Here’s my second device review so far from this blog, and this time, I have the Samsung Intercept for Virgin Mobile. It is $249.99 without contract, which is always good as it means you will not be locked down for two years on one carrier. Another great thing about this is that you are not required to pay every month, I talked to a Virgin Mobile representative yesterday and she said that I have 90 days before I need to top up my account again.
Another cool thing about having Virgin Mobile is that you can get as low as a $25 plan. That $25 will give you unlimited text and data, and 300 minutes.
So, enough with that, let’s get on with the review of the device after the break!
I think the Samsung Intercept is one of the better designed Android phones out there. In my taste, it is definitely better looking than the Evo 4G, Optimus S, and on par with Samsung’s Galaxy S line.
In the front, you’ll see a 3.2 inch touchscreen, a low-res screen (only WQVGA), and below that you’ll see four capacitive buttons, and below those buttons are three hard buttons, the call button, the trackpad, and the end call/wake/power key. I was a little confused with the power key at first, because from my old phones before, this key will take to to the home screen if you’re anywhere on your phone. Pressing the end key on this device anywhere will turn off the screen. On more common Android phones, this button is usually placed on the sides or at the top of the device, but with the intercept, it is the power key. These buttons by the way are rested on a brushed-metal like plastic, which I think is the best feature on the design. I wish they could have made the device with this finish.
But what they’ve done with the back though is not that bad. The back has a matte finish plastic which is really soft to touch, and what is surprising about the back is that I thought the Samsung Nexus S is the first one that had what the Engadget editors call as a “back booty”, but it turns out that the Intercept also has one. I think it was made to raise the speakers a little bit, so that sound coming through it will not be blocked when rested.
The Intercept’s keyboard is spacious enough, although they don’t feel that good to type on, specially the lower row keys, and specifically the small space key that is oddly paced between the V and the B. I honestly am still getting used to the arrangement of the keys because at the moment, they are not where I want them to be, and I sometime prefer the on screen keyboard.
But I have seen and used worse keyboards over the years and this is not in any way the worst.

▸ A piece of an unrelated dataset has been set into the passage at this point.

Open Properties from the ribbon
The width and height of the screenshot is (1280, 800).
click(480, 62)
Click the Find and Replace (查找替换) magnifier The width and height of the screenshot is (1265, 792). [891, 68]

Not really being a high end phone, the performance on this device is not really the best, but is not that bad. I have played with Angry Birds with this device and sometimes it runs smoothly, but other times it just is plain unplayable. I also changed the launcher to LauncherPro and have enabled the 3D drawer, and runs surprisingly smooth, as this device only can run Quadrant’s 3D benchmark at 4FPS.
Loading websites on the browser is also not laggy, pinch to zoom works on desktop sites, but for sites that is formatted for mobile, you actually can’t zoom in anymore. Not really an issue, but something I noticed.
Regarding the Intercept’s low-res screen, if the pixel density is an importance, then this device is not for you. I for one is not really bothered, I really didn’t even know that it was only WQVGA until I looked it up.
I know how I am ranting about how I want to have a Windows Phone so bad, but I’m quite happy to own an Android phone for now, and just wonder how mature the operating system really is. I’m still figuring out what are the apps to download, how to root the device, and side load applications. And by the time when I think Windows Phone 7 is already mature enough (and affordable enough), then I am ready to switch. But for now, Android FTW!!!